The solar cycle is believed to be attributed to the large-scale dynamo process (the periodic conversion between the poloidal and toroidal magnetic fields mediated by the convective flow; Karak et al. 2014; Charbonneau 2020). The locations of the sunspots represent the distributions of the subsurface toroidal fields. The first attempt to explain the butterfly diagram in the framework of the dynamo theory is from Parker (1955), who suggests that an equatorward dynamo wave of the toroidal field is responsible for the equatorward migration of the sunspots. Based on the Parker–Yoshimura rule (Parker 1955; Yoshimura 1975), an equatorward propagation of the dynamo wave requires the rotation rate to increase with the depth for the positive α-effect in the northern hemisphere, which is expected for the α-effect in the bulk of the convection zone (CZ) due to cyclonic turbulence or the α-effect near the surface due to the Babco*ck–Leighton (BL) mechanism. Meanwhile, helioseismology finds that the differential rotation rate in the overshoot layer, where the toroidal field is believed to be created and amplified (Spiegel & Weiss 1980; Van Ballegooijen 1982; Choudhuri 1990), decreases with the depth at the latitudes of solar activity belts. Thus it brings into question the role of the dynamo wave played in the generation of the butterfly diagram.
The meridional flow provides another possibility responsible for the butterfly diagram. A poleward flow at the solar surface was found, implying an equatorward return flow within the Sun according to the conservation of mass. The single-cell meridional flow with an equatorward flow at the base of the CZ is widely assumed. Flux transport dynamo (FTD) models characterized by the key role played by such meridional flow (Wang et al. 1991; Durney 1995; Dikpati & Charbonneau 1999; Chatterjee et al. 2004) successfully reproduce not only the butterfly diagram, but also other basic features of the solar cycle. Most FTD models incorporate the BL source term, whose α-effect is positive in the northern hemisphere based on observations. So the dynamo wave in such models is poleward at low latitudes. The return flow at the base of the CZ could overwhelm the poleward dynamo wave to generate the butterfly diagram (Choudhuri et al. 1995).

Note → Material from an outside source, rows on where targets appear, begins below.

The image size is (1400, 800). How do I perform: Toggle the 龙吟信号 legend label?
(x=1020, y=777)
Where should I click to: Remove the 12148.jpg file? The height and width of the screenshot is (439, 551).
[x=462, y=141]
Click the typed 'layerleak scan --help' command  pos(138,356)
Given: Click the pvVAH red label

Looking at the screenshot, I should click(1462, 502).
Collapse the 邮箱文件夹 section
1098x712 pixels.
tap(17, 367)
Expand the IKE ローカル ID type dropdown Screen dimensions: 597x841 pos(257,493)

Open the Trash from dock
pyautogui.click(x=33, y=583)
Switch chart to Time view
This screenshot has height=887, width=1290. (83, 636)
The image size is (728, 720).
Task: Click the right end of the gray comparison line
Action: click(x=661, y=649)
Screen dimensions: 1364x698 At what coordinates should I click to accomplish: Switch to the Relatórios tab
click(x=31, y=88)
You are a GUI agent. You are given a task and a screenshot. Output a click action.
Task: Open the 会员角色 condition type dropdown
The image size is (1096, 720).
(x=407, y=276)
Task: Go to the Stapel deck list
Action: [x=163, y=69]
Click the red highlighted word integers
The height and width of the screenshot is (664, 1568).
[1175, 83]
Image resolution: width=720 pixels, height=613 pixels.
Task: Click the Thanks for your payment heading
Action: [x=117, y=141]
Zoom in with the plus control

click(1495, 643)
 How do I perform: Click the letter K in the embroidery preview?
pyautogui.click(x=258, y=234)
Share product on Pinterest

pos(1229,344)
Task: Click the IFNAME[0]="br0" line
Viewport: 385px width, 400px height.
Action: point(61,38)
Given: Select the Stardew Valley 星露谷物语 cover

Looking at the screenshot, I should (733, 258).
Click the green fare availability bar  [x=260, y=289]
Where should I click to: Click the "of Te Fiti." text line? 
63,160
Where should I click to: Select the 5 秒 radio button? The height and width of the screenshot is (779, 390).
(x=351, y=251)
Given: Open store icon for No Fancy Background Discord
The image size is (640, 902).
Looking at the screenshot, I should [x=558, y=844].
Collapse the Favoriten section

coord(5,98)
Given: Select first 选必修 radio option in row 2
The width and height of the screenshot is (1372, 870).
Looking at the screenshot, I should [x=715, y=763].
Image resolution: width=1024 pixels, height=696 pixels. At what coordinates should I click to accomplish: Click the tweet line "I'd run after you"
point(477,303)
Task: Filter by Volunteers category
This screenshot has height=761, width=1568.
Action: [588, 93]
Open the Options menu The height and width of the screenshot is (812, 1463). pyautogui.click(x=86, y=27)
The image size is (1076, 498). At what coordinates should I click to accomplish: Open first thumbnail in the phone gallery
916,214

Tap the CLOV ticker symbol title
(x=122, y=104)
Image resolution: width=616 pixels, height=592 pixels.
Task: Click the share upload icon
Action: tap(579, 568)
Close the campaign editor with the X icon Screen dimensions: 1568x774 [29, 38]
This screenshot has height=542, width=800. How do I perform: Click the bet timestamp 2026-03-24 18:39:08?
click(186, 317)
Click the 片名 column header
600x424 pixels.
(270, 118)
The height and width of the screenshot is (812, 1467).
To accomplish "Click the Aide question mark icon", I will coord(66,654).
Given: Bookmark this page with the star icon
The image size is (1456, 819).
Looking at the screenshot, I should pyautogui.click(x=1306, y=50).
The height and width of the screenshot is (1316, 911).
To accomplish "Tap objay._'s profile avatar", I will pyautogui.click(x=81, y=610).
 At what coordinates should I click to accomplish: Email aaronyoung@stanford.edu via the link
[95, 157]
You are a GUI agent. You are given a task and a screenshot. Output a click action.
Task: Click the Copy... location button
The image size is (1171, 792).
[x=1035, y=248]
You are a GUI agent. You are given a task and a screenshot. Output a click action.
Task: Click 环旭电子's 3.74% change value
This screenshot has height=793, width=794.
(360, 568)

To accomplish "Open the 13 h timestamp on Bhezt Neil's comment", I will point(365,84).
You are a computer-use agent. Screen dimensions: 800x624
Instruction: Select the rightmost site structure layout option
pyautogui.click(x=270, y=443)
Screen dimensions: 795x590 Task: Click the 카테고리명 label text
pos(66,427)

However, helioseismological results indicate that the meridional flow might not satisfy the requirement of the FTD models. Hathaway (2012) find a shallow return flow 50–70 Mm beneath the surface. The helioseismic inversion from Zhao et al. (2013) also shows a shallow equatorward return flow located between 0.82 and 0.91 R⊙. They further suggest a second meridional circulation cell below the shallower one. The second cell has a poleward flow at the base of the CZ. Results from Schad et al. (2013) indicate that the flow profile has a complex spatial structure consisting of multiple flow cells distributed in depth and latitude. Although recently Gizon et al. (2020) infer that the meridional flow is a deep single cell in each hemisphere, which is consistent with the prerequisite of FTD models, its final profile is still an open question. Magnetohydrodynamic simulations do not provide a conclusive result either. Hotta et al. (2022) show that the meridional flow has a double-cell profile. But most simulations (e.g., Featherstone & Miesch 2015; Brun et al. 2017; Passos et al. 2017; Guerrero et al. 2019) show complex multicelled flow profiles in radial and latitudinal directions. And the profiles vary significantly from one model to another.
Abovementioned divergent profiles of meridional flow conflict with the requirement of FTD models. This situation poses a challenge to the understanding of the solar cycle in the framework of the FTD, especially to the reproducing of the butterfly diagram. Hazra et al. (2014) find that the butterfly diagram could be reproduced well in FTD models, providing the bottom flow at low latitudes is equatorward. Although this result relaxes the requirement on the specific profile of the meridional flow at the bulk of the CZ, the equatorward flow at its base is still a necessary condition, which cannot be guaranteed based on the current understanding of the flow. So new mechanisms for the butterfly diagram are needed. The latitudinal pumping (Guerrero & de Gouveia Dal Pino 2008; Hazra & Nandy 2016) and the dynamo wave in the near-surface shear layer (Pipin & Kosovichev 2011; Karak & Cameron 2016) were suggested as the candidates of the mechanism for the butterfly diagram.
In this paper, we will explore the effect of the latitude-dependent radial transport of the poloidal field on the latitudinal migration of the toroidal field at the base of the CZ, under different meridional flow profiles (deep single cell, shallow single cell, and double cell). We will demonstrate that the butterfly diagram could be attributed to the latitude-dependent radial transport of poloidal flux. The solar dynamo has obtained strong observational evidence to be of the BL type (Dasi-Espuig et al. 2010; Kitchatinov & Olemskoy 2011; Cameron & Schüssler 2015; Jiao et al. 2021), whose essence is that the poloidal field is regenerated by the evolution of the tilted sunspot groups on the solar surface. Jiang et al. (2013) construct an FTD model whose BL-type source term is based on the simulated solar surface large-scale field during cycles 15–21. Such a kind of data-driven source term captures the essence of the BL mechanism and makes the surface evolution of poloidal flux as realistic as possible in the model. Meanwhile, the free parameters of the dynamo model are minimized. Such a model is helpful for us to concentrate on the transport process of the poloidal field and on the latitudinal distribution and time evolution of the toroidal field. Therefore, we will adopt the data-driven FTD model given by Jiang et al. (2013) to clarify the new mechanism for the butterfly diagram.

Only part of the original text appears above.